*** Quoted passage

THE EMPTY TOMB IS FULL OF MEANING

Ordinarily empty is not good. An empty gas tank won’t get you anywhere. Cupboards that are empty won’t satisfy your hunger. A wallet or purse that is empty won’t pay the bills. Initially, the empty tomb didn’t look good to Mary Magdalene either. A living Jesus was never a possibility for her. Mary Magdalene saw Jesus die. She saw the soldiers make sure when they pierced his side. Mary watched Joseph and Nicodemus take the lifeless body of Jesus down from the cross, wrap the body in linen and placed it in the tomb. When the stone was rolled over the entrance Mary could no longer deny what she couldn’t believe. Jesus was dead.

Jesus had done so much for Mary. The Bible says Jesus drove seven demons out of her body. When Jesus had done that, it was like he had given her life back to her. In return, Mary had dedicated her life to serving Jesus, and as Mary went to the tomb, she did so with the intention of serving him one last time by anointing his body with spices.

******

▶ _Required action_:
Print the part of the empty tomb passage starting with "Ordinarily empty is" and going on through "Jesus was dead.", unchanged. The rows that come next are drawn from a different source.

*** Data to examine

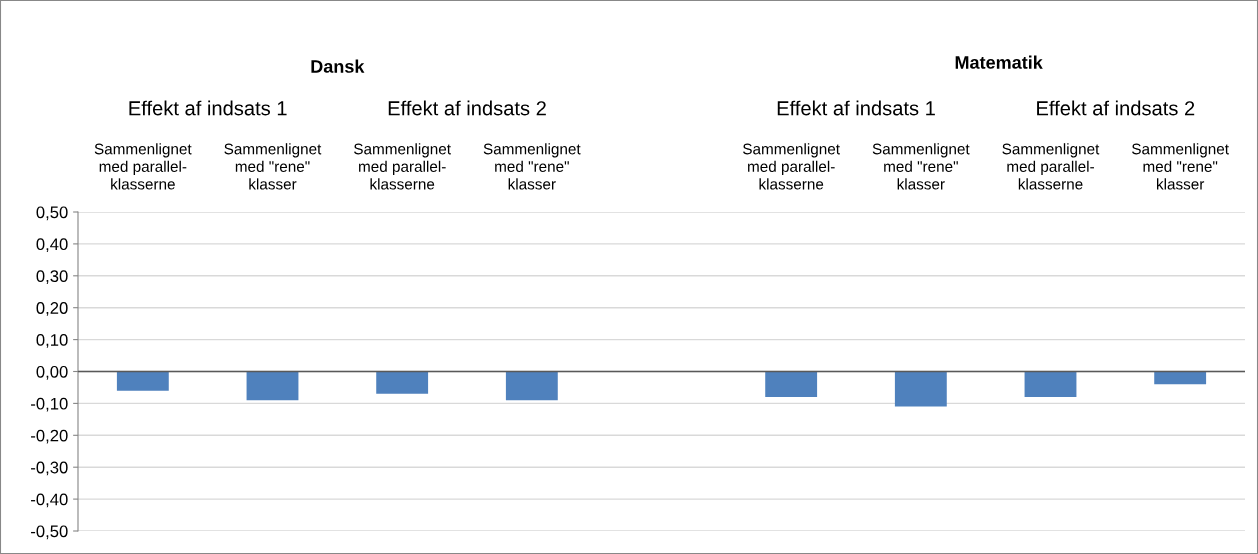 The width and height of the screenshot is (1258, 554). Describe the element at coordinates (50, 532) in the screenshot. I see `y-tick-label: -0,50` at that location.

******
*** Data to examine

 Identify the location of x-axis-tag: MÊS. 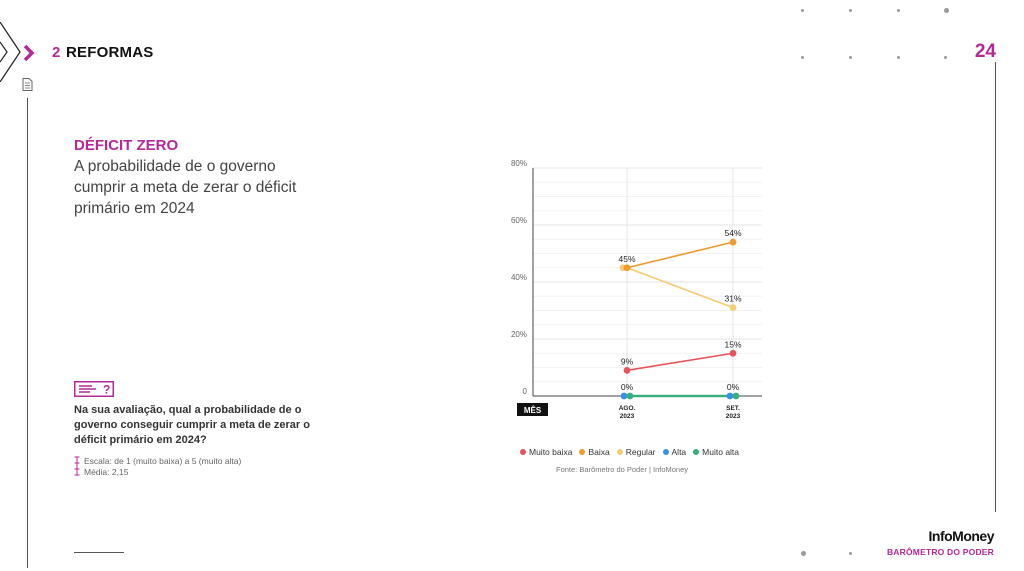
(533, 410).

******

▶ _Output below_:
Ordinarily empty is not good. An empty gas tank won’t get you anywhere. Cupboards that are empty won’t satisfy your hunger. A wallet or purse that is empty won’t pay the bills. Initially, the empty tomb didn’t look good to Mary Magdalene either. A living Jesus was never a possibility for her. Mary Magdalene saw Jesus die. She saw the soldiers make sure when they pierced his side. Mary watched Joseph and Nicodemus take the lifeless body of Jesus down from the cross, wrap the body in linen and placed it in the tomb. When the stone was rolled over the entrance Mary could no longer deny what she couldn’t believe. Jesus was dead.